In this project, we introduce InfoSeek, a visual question answering dataset tailored for information-seeking questions that cannot be answered with only common sense knowledge. Using InfoSeek, we analyze various pre-trained visual question answering models and gain insights into their characteristics. Our findings reveal that state-of-the-art pre-trained multi-modal models (e.g., PaLI-X, BLIP2, etc.) face challenges in answering visual information-seeking questions, but fine-tuning on the InfoSeek dataset elicits models to use fine-grained knowledge that was learned during their pre-training.

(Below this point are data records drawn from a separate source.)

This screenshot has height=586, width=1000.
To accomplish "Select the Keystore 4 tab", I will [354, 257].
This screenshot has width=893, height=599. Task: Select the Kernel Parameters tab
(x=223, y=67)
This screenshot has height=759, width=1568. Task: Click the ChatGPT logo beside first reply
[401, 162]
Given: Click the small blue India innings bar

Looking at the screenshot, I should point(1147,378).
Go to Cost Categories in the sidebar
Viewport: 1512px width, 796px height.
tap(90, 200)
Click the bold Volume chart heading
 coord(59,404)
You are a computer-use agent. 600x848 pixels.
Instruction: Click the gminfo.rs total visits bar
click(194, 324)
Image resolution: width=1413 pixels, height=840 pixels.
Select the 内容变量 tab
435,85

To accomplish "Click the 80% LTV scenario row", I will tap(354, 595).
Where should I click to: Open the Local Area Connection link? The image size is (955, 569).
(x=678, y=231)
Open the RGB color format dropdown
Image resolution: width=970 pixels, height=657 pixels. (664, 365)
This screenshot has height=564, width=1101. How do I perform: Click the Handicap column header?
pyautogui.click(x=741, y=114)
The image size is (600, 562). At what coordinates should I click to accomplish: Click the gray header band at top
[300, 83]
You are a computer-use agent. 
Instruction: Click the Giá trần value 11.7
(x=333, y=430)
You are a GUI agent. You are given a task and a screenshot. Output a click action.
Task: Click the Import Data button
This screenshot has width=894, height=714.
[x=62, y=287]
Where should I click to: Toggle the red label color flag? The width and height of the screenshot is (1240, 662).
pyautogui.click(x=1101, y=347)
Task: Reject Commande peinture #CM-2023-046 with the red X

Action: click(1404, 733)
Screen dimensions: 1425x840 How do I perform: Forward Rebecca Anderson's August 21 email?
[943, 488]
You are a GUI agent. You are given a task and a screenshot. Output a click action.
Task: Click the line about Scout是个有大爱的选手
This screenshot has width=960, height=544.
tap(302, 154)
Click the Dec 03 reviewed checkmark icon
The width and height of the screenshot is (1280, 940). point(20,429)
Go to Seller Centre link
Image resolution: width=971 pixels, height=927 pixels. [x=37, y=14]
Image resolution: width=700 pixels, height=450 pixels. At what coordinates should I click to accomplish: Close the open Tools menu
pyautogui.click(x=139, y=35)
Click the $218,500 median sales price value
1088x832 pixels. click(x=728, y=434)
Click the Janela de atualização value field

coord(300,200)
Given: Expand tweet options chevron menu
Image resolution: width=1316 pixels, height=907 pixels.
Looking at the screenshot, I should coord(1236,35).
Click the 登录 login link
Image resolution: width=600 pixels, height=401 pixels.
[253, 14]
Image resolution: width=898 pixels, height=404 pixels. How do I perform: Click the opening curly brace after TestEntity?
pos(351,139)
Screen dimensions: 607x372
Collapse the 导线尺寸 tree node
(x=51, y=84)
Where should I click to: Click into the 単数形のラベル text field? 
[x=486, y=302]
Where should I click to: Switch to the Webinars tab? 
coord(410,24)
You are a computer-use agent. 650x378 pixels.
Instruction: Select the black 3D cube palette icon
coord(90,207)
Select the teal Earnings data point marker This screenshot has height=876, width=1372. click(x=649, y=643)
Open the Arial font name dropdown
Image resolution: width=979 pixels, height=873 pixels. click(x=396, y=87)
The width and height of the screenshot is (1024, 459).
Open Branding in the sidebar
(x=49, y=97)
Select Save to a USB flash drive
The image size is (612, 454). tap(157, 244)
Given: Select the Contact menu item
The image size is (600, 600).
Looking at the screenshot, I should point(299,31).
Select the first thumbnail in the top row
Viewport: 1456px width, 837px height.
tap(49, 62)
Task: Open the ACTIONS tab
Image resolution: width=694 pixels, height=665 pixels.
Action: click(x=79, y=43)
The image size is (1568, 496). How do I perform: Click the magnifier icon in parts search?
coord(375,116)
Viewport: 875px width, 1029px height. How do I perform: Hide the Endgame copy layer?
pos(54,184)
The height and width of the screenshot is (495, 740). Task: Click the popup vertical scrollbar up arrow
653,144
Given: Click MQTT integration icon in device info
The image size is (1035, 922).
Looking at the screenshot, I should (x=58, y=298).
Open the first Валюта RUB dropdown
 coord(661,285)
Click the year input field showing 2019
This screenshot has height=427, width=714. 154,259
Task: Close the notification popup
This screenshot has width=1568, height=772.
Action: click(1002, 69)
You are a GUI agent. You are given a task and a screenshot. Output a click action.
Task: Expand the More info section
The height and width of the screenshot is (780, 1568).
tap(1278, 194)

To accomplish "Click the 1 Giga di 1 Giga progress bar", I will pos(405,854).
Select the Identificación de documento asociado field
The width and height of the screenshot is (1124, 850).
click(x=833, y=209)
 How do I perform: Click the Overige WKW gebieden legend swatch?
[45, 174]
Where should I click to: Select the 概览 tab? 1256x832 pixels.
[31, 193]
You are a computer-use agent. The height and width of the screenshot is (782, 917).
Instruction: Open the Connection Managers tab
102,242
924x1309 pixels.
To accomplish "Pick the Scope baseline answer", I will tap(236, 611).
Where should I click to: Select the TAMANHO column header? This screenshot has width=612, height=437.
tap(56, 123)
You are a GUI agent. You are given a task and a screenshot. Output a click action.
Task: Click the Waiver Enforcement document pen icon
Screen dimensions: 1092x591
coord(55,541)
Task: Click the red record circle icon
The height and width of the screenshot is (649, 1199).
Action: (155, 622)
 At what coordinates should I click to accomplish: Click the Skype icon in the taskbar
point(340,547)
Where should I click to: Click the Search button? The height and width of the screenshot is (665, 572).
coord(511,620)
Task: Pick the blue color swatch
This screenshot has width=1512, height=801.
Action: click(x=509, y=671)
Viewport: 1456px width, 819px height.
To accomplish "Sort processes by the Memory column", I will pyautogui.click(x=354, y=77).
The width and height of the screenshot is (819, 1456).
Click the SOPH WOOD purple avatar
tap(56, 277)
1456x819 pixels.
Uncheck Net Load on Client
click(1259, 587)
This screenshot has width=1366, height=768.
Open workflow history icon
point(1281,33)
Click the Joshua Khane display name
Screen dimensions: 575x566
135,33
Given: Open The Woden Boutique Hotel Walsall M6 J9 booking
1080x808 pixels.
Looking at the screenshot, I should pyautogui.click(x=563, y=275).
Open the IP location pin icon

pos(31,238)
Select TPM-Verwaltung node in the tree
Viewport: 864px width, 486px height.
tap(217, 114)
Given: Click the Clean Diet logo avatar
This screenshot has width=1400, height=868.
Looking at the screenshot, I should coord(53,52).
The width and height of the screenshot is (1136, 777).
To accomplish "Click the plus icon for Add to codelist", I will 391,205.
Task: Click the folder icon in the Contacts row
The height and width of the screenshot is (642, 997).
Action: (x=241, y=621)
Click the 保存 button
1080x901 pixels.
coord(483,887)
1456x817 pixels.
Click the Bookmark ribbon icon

Matanga Darknet — 2025 Access Guide
The BirdSong dataset consists of audio recordings of bird songs at the H. J. Andrews (HJA) Experimental Forest, using unattended microphones. The goal of the dataset is to provide data to automatically identify the species of bird responsible for each utterance in these recordings. The dataset contains 548 10-seconds audio recordings.
Contains hundreds of frontal view X-rays and is the largest public resource for COVID-19 image and prognostic data, making it a necessary resource to develop and evaluate tools to aid in the treatment of COVID-19.
This is the second version of the Google Landmarks dataset (GLDv2), which contains images annotated with labels representing human-made and natural landmarks. The dataset can be used for landmark recognition and retrieval experiments. This version of the dataset contains approximately 5 million images, split into 3 sets of images: train, index and test
MuCo-3DHP is a large scale training data set showing real images of sophisticated multi-person interactions and occlusions.
PST900 is a dataset of 894 synchronized and calibrated RGB and Thermal image pairs with per pixel human annotations across four distinct classes from the DARPA Subterranean Challenge.
Spot-the-diff is a dataset consisting of 13,192 image pairs along with corresponding human provided text annotations stating the differences between the two images.
The Street View Text (SVT) dataset was harvested from Google Street View. Image text in this data exhibits high variability and often has low resolution. In dealing with outdoor street level imagery, we note two characteristics. (1) Image text often comes from business signage and (2) business names are easily available through geographic business searches. These factors make the SVT set uniquely suited for word spotting in the wild: given a street view image, the goal is to identify words from nearby businesses.